I saw another rabbit on the intersection with Sparks Street, and wondered if it was the same one as before. I crossed the Craigie Street turn and stopped to look at it. The brown bunny had stopped, too, and it appeared to be evaluating me, too. Then it turned, waited for traffic to pass by, and dotted across Brattle into a wooded area on the other side. Life goes on.

I couldn’t help but realize, even as I was walking at 1am this morning, that it had become a symbolic journey. Although it was an ex who suggested getting Birkenstocks (it will help with posture, etc.), it didn’t matter, as I was enjoying the fact I was wearing sandals again.
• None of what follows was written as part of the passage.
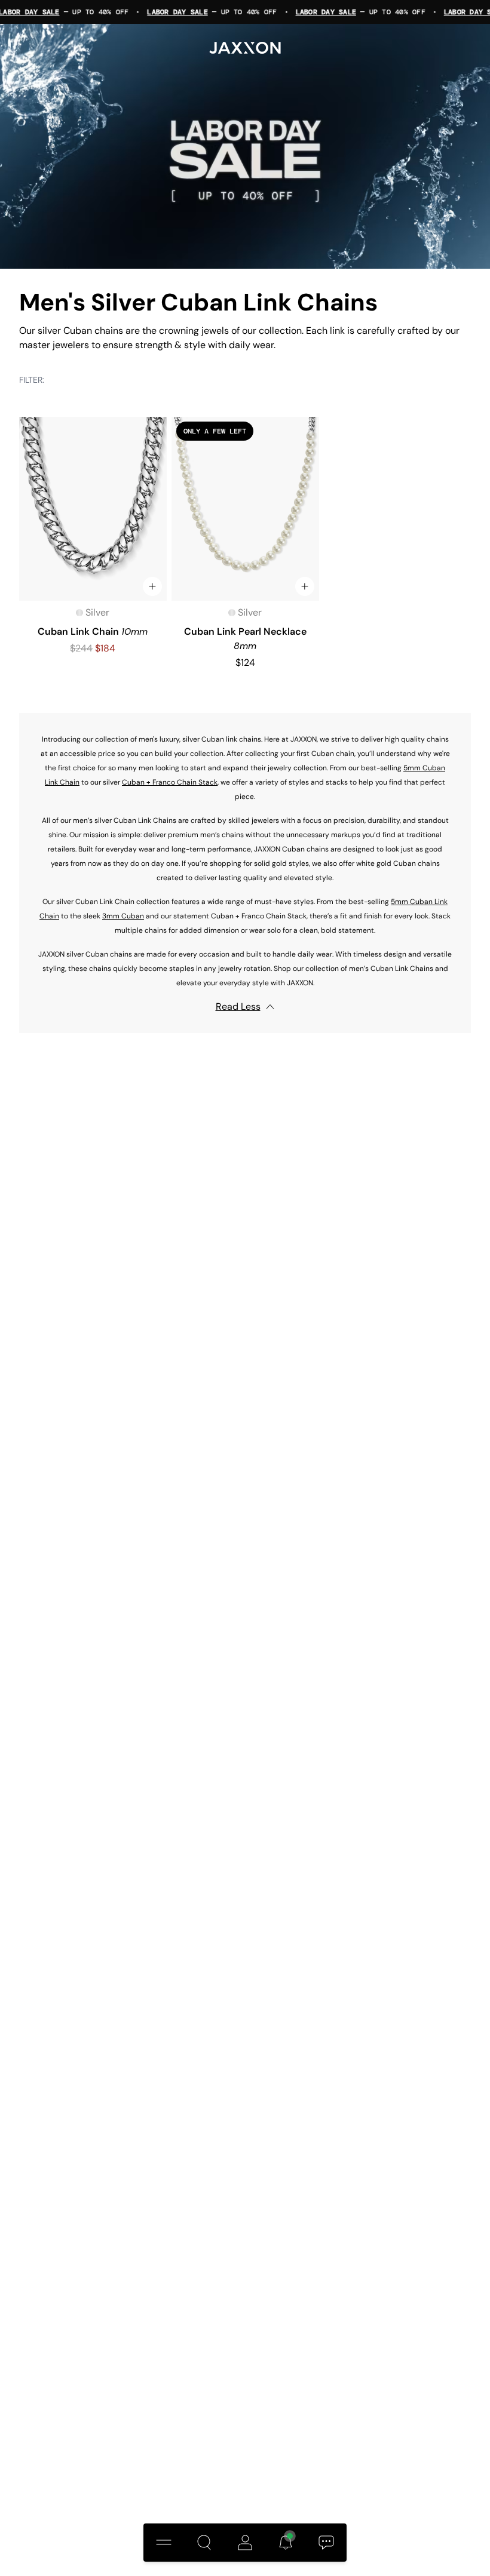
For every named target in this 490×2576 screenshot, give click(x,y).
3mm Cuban (123, 916)
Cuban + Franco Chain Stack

For whatever reason, I hadn’t worn sandals since I was a kid. And despite that, apparently, wearing Birkenstocks will be painful for a while as I get used to the new feelings, I just need to plod through and get used to it. As much as the feet felt the brunt of the new sensations, most of the pain was in my head anyway. I can move past that. A new day is coming.

As I was writing the end of this, Paolo Nutini started playing in my mind.

Hey, I put some new shoes on,
And suddenly everything is right,

And I made my way to the kitchen,
But I had to stop from the shock of what I found,
A room full of all of my friends dancing round and round,
And I thought hello new shoes,
Bye bye them blues.

Life will be fine, eventually. Just gotta walk it off, so to speak. Stone to stone, I’ll take it on.